Everything you need to know about life, you learned in the playground. Of course you don't figure that out for another 30 or 40 years. Maybe as parents we can learn from kid related dilemmas. Let me give you an example.

Son no. 1 goes to the local school. It's a lovely school, but is not really big enough to support extensive facilities, and seems to be teetering perpetually on the margins of viability. The trouble is that many of the friends he has made in the past few years, with parents that we have become friends with, are now leaving to go to other, bigger, richer schools with better prospects. We've got options, and in the background is always the possibility of moving. It makes it harder to commit and to make the most of where we are now.

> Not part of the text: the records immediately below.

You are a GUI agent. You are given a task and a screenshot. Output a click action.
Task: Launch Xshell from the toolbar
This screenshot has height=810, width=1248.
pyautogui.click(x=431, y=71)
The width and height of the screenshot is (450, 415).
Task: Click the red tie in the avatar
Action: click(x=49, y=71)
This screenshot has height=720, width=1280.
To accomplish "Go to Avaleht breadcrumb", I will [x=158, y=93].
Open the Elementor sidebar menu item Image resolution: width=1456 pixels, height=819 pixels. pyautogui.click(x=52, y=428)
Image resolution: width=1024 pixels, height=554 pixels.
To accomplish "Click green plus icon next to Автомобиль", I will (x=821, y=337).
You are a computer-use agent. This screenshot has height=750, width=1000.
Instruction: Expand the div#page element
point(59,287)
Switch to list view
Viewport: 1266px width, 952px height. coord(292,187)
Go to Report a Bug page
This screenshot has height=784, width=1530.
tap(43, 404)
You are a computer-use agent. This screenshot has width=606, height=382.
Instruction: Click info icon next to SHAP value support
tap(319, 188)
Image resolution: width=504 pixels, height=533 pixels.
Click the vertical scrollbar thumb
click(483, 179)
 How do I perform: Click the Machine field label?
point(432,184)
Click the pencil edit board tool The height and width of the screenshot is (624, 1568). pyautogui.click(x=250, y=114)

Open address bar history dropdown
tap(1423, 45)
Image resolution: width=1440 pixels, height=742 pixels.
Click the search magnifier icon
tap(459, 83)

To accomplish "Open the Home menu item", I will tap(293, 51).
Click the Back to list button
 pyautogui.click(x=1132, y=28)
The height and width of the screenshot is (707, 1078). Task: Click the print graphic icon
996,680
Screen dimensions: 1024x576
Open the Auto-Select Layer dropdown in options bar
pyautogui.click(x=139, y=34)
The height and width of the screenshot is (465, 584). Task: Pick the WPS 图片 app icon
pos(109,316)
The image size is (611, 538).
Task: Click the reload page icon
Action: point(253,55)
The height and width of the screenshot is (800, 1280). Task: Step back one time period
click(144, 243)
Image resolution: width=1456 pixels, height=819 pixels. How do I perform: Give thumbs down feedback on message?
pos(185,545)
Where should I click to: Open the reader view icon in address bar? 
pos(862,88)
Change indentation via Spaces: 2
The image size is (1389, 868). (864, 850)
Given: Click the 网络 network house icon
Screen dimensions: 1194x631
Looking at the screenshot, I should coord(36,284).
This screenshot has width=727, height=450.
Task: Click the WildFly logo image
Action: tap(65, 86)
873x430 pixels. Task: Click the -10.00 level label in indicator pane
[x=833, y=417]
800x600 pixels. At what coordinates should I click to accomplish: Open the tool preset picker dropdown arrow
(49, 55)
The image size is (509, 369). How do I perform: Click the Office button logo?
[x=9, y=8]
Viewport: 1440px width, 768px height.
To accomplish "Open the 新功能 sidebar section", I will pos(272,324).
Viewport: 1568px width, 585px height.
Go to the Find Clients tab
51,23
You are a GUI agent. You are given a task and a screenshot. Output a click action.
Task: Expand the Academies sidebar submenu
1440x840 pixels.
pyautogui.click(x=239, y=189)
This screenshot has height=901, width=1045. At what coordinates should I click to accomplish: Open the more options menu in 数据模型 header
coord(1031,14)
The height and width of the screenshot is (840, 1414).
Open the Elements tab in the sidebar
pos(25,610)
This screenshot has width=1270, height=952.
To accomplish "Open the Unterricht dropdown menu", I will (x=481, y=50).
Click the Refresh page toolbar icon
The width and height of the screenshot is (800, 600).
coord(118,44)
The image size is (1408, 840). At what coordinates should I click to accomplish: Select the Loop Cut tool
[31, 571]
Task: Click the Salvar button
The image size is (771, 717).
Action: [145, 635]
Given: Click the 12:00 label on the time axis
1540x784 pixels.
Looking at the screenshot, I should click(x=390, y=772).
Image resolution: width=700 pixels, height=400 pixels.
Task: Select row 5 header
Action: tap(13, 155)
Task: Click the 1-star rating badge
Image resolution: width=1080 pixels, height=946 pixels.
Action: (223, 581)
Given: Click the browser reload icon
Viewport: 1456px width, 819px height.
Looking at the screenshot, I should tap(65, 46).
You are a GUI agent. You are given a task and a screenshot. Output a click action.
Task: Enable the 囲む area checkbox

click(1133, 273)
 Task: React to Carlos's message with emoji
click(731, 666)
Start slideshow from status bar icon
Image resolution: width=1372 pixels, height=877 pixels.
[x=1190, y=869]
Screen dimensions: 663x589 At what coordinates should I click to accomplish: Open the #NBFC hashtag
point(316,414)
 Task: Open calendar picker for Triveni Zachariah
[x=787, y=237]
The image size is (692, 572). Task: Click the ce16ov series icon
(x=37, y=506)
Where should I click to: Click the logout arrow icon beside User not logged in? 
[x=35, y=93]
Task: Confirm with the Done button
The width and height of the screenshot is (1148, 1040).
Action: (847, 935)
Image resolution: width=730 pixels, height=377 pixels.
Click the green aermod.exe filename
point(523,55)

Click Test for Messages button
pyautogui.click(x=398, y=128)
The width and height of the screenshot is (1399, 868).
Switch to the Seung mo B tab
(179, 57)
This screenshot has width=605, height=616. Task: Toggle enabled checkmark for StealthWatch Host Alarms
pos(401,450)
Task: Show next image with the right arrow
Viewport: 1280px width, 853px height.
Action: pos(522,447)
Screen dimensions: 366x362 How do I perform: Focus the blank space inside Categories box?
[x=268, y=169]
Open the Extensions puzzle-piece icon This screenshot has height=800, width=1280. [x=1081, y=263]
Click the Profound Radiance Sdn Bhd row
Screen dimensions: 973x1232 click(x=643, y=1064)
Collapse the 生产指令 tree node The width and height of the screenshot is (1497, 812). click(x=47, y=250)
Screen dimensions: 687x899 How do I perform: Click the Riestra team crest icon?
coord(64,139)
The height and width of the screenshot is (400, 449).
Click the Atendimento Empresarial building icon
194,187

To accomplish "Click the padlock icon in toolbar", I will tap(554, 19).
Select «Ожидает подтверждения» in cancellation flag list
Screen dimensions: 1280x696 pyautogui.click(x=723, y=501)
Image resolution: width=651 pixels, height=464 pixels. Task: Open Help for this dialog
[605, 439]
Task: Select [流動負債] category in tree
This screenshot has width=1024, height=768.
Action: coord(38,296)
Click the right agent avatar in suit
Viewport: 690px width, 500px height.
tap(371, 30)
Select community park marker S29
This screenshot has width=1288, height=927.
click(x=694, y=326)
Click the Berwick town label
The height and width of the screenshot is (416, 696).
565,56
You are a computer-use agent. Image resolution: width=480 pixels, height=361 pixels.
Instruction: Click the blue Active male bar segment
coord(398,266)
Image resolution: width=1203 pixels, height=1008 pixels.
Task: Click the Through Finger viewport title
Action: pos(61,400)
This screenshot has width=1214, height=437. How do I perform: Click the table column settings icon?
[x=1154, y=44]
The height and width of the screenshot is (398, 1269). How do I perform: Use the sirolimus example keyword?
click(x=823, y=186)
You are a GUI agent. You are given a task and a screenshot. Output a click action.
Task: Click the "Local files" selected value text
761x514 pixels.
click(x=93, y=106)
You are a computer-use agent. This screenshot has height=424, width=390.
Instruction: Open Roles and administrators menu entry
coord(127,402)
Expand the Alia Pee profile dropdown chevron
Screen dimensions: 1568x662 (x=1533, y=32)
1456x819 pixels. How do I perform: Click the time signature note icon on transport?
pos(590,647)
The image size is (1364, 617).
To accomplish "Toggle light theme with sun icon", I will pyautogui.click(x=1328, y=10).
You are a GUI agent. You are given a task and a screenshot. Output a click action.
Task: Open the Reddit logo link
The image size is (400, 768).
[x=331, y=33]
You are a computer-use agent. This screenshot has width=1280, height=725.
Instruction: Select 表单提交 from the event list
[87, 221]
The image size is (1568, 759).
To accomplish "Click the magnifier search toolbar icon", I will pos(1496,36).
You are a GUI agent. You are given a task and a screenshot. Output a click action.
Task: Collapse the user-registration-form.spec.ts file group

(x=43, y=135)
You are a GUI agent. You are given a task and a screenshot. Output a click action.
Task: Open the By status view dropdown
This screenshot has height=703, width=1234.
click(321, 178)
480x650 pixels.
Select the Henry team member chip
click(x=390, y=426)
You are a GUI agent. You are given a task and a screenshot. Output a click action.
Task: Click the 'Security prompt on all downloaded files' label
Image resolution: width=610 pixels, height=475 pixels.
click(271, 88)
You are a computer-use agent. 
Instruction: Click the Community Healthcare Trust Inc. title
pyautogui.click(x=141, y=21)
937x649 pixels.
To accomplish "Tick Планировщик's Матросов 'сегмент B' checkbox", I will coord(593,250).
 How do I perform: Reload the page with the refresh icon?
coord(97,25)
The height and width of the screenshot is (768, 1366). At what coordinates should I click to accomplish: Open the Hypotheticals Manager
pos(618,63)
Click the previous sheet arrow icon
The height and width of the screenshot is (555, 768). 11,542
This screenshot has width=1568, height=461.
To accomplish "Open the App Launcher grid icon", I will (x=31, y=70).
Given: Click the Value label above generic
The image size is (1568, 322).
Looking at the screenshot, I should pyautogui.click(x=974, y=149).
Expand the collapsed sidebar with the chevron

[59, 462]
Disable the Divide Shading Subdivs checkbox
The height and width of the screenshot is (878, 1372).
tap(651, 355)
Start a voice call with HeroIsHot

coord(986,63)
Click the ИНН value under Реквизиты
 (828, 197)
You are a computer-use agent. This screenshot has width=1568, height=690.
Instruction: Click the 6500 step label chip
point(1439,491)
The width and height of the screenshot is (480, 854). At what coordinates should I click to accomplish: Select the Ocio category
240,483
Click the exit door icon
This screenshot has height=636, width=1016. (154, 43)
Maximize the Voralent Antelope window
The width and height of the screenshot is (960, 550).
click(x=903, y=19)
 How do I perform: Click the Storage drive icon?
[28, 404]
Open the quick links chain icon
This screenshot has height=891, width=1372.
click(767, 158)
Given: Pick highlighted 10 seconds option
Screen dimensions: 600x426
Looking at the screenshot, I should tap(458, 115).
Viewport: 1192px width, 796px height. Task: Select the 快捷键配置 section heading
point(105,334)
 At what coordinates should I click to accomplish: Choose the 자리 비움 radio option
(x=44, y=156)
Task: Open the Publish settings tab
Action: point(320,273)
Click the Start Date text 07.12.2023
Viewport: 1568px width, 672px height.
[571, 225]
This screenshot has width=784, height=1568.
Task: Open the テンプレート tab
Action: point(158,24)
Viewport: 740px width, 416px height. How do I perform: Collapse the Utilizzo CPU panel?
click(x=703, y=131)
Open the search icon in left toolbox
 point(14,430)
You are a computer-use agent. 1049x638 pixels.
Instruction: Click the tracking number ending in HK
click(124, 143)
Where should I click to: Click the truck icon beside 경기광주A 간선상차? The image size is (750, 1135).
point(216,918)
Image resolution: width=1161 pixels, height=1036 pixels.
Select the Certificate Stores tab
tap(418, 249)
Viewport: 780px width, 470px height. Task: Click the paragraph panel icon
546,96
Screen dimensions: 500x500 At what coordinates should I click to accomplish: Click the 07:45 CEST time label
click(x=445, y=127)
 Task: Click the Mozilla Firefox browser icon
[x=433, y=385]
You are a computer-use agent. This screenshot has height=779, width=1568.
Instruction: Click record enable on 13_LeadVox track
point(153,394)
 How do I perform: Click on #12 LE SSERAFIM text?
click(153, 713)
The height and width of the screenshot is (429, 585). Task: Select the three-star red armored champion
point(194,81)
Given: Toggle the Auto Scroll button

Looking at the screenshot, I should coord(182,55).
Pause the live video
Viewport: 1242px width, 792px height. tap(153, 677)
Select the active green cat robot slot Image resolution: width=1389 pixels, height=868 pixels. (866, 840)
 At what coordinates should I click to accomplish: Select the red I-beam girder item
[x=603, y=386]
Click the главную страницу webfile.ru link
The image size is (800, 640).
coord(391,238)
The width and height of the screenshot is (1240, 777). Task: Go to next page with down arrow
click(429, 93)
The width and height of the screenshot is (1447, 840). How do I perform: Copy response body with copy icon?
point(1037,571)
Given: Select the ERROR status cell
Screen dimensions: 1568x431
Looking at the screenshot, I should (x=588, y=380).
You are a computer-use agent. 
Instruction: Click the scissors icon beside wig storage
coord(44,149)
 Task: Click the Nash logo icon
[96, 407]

This blog is a Alex cartoon, and in frame four, we find out that I'm talking about moving country not school. The same things apply: looking across the mountain to see if the grass is greener, are the prospects better, is it a better place to be? There is a nervousness about being the last one left: leaving it too late and being unable to move. Then the human factor - the stickiness of relationships; all the things that made it hard to leave the UK on the first place.

In the meantime, they have just painted the road each side of the school gates. In pragmatic egalitarian fashion it mixes Afrikaans and English, so it says both 'ahead' and 'voor' on each side. It splits the two words for school, so one side reads "skool ahead voor". Three English parents have been run over this month already taking photos that crop out the 'voor'.